L'écrin nocturne

87 4 0
                                    

Solaris ouvrit la porte de sa chambre avec la ferme intention de s'en évader.

Les lèvres serrées, comme si sa bouche réduite à une fine ligne étoufferait les plaintes de la porte, elle écarta le battant avec précautions.

L'odeur de la nuit s'humait dans le couloir et un frisson traversa l'avant-bras de l'elfe.

La nuit sonnait comme une invitation et elle ne résistait jamais longtemps.

Un regard à gauche, un long regard à droite, elle s'aventura à l'extérieur. Les couloirs étaient déserts et Solaris percevait à peine l'écho lointain d'une conversation. Le sommeil avait déserté et elle n'en était pas l'unique victime.

La nuit était fraîche. Elle regretta de ne pas s'être couverte en franchissant le pas de la porte qui menait vers l'extérieur. La végétation luxuriante de l'Arborès Elementa les protégeait des vents trop violents, mais pas des températures saisonnières.

Solaris rejeta le visage en arrière, battit des paupières. L'air frais revigorait sa peau et aiguisait son impatience. Son regard se figea devant elle, droit sur la forêt et, faisant fi de toute prudence, elle s'élança.

— Puis-je savoir en quel honneur vous permettez-vous d'outrepasser le couvre-feu ?

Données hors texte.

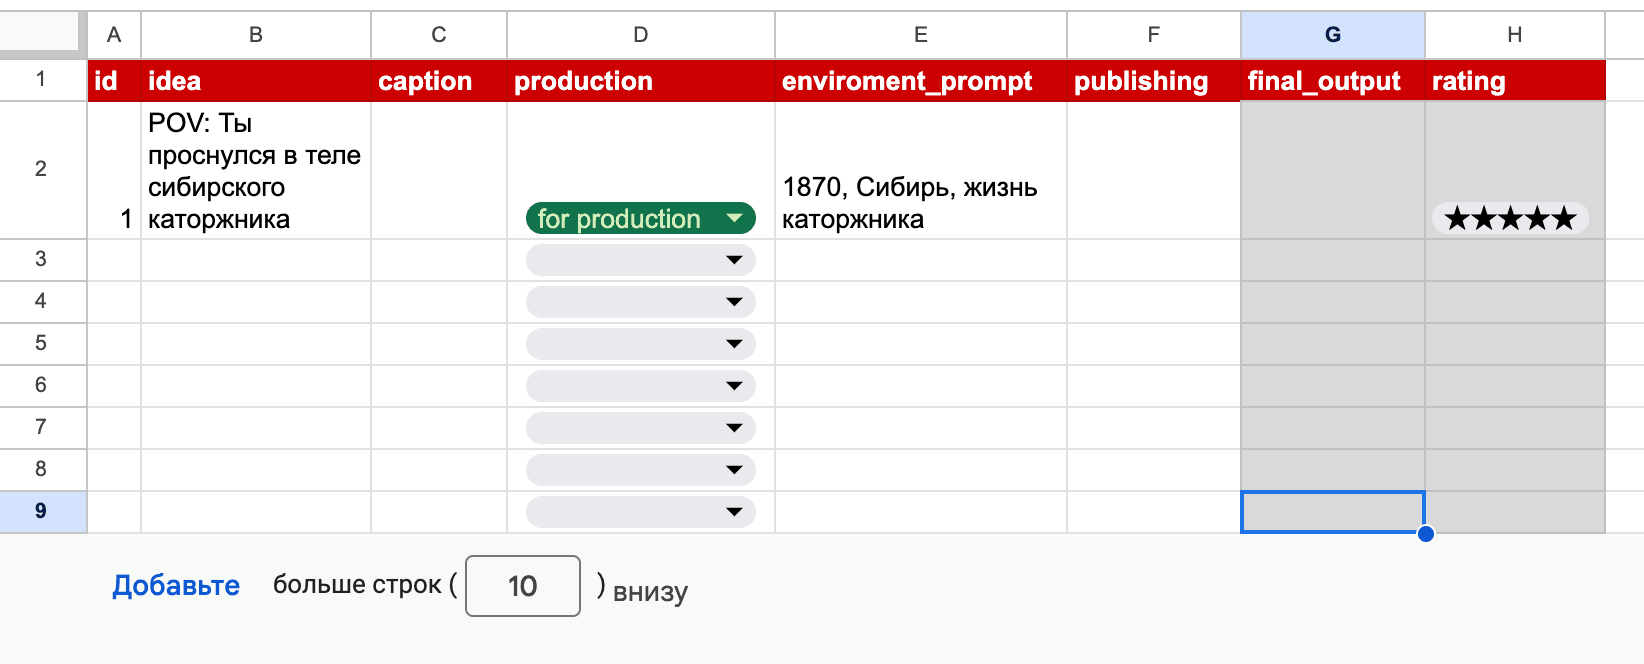Select row 9 header

point(42,511)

La voix familière, grinçante, de Shyska glaça le sang de Solaris. Celle-ci s'immobilisa, se tendit et imposa à ses muscles de se relâcher sur-le-champ. La directrice avait l'œil avisé, l'œil vif, elle ne se laisserait pas dupée par un mensonge si elle n'y mettait pas les formes. C'était à Solaris de se montrer convaincante, même si pour l'heure, elle brûlait d'envie d'utiliser sa magie pour creuser un trou suffisamment large pour l'accueillir.

— Je n'arrivais pas à trouver le sommeil, madame la directrice.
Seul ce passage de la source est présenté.